Stored items:
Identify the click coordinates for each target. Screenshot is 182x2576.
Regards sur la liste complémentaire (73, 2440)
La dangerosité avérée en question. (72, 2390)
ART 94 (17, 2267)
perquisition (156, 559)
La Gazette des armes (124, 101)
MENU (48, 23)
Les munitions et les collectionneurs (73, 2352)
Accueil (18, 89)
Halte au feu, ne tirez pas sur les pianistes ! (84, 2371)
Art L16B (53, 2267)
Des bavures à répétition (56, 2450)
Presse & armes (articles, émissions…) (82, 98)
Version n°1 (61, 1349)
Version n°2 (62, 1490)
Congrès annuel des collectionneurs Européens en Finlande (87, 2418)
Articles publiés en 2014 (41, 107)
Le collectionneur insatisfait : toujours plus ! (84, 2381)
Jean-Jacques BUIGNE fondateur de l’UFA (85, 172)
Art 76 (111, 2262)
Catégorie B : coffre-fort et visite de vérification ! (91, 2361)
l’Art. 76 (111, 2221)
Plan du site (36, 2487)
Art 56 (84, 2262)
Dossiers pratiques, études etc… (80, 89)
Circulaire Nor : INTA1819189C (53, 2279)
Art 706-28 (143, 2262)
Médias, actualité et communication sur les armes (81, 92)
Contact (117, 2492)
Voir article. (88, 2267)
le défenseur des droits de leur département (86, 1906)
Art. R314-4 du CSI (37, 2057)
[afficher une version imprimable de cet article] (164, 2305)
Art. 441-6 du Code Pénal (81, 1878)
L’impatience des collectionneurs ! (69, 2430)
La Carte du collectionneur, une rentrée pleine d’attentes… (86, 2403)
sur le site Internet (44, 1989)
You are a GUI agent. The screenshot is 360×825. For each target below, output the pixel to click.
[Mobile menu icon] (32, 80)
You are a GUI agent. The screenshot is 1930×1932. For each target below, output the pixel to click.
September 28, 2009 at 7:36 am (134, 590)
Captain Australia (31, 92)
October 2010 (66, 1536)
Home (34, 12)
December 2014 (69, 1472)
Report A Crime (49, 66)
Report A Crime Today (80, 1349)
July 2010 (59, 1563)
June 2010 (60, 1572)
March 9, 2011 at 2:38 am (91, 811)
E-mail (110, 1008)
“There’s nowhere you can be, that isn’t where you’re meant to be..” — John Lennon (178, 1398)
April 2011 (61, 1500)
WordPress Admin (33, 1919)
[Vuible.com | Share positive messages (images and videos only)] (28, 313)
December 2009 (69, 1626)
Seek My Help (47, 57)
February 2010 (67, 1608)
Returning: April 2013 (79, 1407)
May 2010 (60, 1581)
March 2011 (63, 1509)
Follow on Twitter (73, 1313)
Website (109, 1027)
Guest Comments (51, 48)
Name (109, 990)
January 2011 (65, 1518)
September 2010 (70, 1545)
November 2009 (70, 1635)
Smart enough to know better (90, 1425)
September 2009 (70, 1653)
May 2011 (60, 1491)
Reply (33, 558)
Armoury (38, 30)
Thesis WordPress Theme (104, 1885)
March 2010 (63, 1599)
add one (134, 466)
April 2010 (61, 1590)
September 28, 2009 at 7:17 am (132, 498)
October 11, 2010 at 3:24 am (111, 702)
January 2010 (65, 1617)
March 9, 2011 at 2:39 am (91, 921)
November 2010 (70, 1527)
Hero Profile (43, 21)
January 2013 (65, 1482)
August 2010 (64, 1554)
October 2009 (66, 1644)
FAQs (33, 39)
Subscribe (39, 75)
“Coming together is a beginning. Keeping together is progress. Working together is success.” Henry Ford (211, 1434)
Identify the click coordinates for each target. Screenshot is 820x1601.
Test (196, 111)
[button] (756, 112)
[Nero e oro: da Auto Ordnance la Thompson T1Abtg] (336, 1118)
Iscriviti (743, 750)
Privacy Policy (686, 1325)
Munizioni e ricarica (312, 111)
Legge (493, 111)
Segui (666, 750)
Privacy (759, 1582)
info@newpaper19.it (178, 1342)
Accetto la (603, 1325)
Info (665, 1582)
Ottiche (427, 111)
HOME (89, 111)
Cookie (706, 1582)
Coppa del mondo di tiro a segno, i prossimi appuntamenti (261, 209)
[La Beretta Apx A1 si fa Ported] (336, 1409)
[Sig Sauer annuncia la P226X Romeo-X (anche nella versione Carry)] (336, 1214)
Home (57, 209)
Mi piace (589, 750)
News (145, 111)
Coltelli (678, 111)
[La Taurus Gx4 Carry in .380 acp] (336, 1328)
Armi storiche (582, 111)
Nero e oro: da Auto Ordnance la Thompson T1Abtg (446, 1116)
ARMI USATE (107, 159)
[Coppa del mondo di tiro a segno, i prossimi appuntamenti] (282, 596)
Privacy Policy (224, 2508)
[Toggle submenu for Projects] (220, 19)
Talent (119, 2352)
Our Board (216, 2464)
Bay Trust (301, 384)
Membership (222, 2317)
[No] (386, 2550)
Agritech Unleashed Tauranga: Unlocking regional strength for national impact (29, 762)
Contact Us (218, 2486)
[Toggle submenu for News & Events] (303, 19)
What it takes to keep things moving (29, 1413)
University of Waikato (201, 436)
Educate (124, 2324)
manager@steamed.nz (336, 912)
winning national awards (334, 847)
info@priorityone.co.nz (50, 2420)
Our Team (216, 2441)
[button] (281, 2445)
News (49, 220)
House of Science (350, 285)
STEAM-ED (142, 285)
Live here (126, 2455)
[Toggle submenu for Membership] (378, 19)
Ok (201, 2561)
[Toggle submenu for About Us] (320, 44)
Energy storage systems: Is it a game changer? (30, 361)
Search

### YOUR INSTRUCTIONS
Would you copy, unchanged, the stretch of the records above that begins at the line containing "[Nero e oro: da" and ends at the line containing "Armi storiche (582, 111)", and only that?

### SOLUTION TO THIS TASK
[Nero e oro: da Auto Ordnance la Thompson T1Abtg] (336, 1118)
Iscriviti (743, 750)
Privacy Policy (686, 1325)
Munizioni e ricarica (312, 111)
Legge (493, 111)
Segui (666, 750)
Privacy (759, 1582)
info@newpaper19.it (178, 1342)
Accetto la (603, 1325)
Info (665, 1582)
Ottiche (427, 111)
HOME (89, 111)
Cookie (706, 1582)
Coppa del mondo di tiro a segno, i prossimi appuntamenti (261, 209)
[La Beretta Apx A1 si fa Ported] (336, 1409)
[Sig Sauer annuncia la P226X Romeo-X (anche nella versione Carry)] (336, 1214)
Home (57, 209)
Mi piace (589, 750)
News (145, 111)
Coltelli (678, 111)
[La Taurus Gx4 Carry in .380 acp] (336, 1328)
Armi storiche (582, 111)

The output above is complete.